Location: Los Angeles

IG: @sirdavidsimon


David-Simon is a photographer, writer, and multi-media artist  whose work is featured in the Museum of Fine Arts Boston among other renowned institutions and publications. This is his story.

As a child, I was always looking for an escape. I grew up in nature, up on a mountain outside of Los Angeles, and as I didn’t have many friends—by no choice of my own—I got lost in books and films, in secret worlds of make-believe to fill the silence.
I am the child of immigrants, and it was drilled into my mind very early on that we were not like the Americans. We share space with them, but we are not them, our beliefs are varied, our ancestors were thrown into camps and bludgeoned. Little did they know, my ancestors actually had to bare an even lower ranking in pink. With that comes a sense of shame, as anything might that makes one different. So I remained safe, inside. Other people seemed to be risky, on the odd chance I’d become the butt of jokes, so I learned to be careful. I approached society in stealth. Years later, I decided to try and break out of this shell, by beginning to act, to learn the craft of humanity. I begun shooting photography, and I begun to love seeing the world through a lens, observing and capturing ephemeral spaces I’d have only imagined I might find access to, with people I could only imagined would invite me in.

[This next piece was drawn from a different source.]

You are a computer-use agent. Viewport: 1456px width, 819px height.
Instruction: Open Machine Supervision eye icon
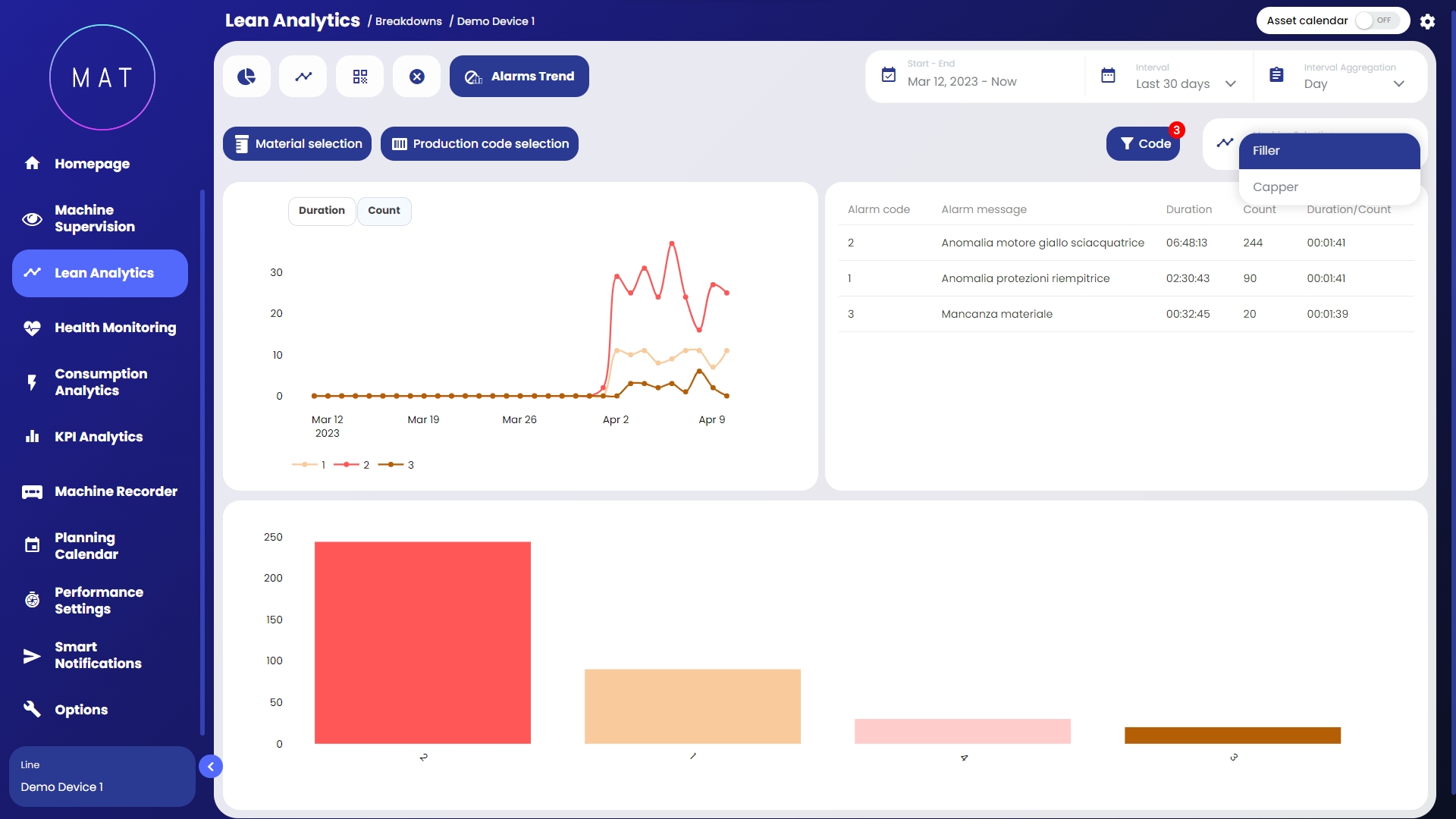[32, 219]
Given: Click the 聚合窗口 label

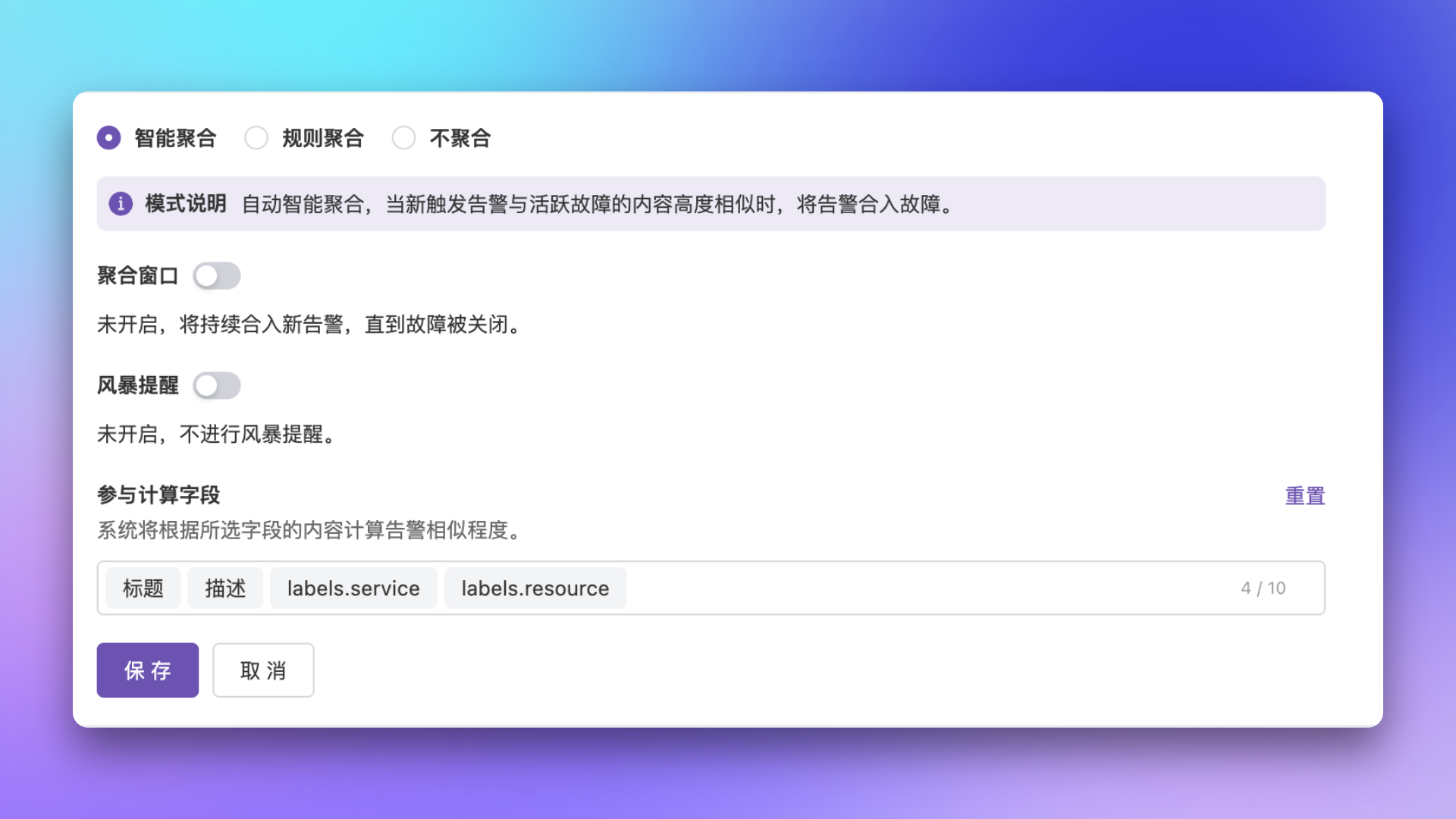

But it can still be a crutch. A place to hide. A reason to be present with a focus, a mission, without having to be present.
Plays like Bent and I Am My Own Wife, both of which I’ve had the honor of working on, are deeply moving to me. To lose oneself in character, in story. Storytelling, when collaborative in nature, has the power to transform. To transport.
Doing this work makes me closer to understanding. Whether seeing others through a lens, recognizing them, capturing them, writing pieces inspired by them—attempting to transfer their essence onto a page—learning about others’ experiences by reading about them, embodying and translating them...They’re all just ways to get closer to humanity. In effect, closer to oneself.
We are trained as people in a shared society—especially in the queer community— to be okay, to be normal, happy, successful. To compensate.
With that, though, I feel a responsibility to be a vessel for stories, experiences and the fleeting moments that carry them.
Sometimes my work falls short. Others, it comes close to capturing the sort of fragile perfection of life, these wonderfully unique occurrences, these spaces where individuals are not merely safe, but celebrated.
There exists such a fine line between the cultural icon and the outcast. I am interested in that line.
I feel called to preserve it. To give it a spotlight and stage through whichever medium calls.
For many, living authentically is both life and art.
An act of creation, of curation, of activism, of rebellion.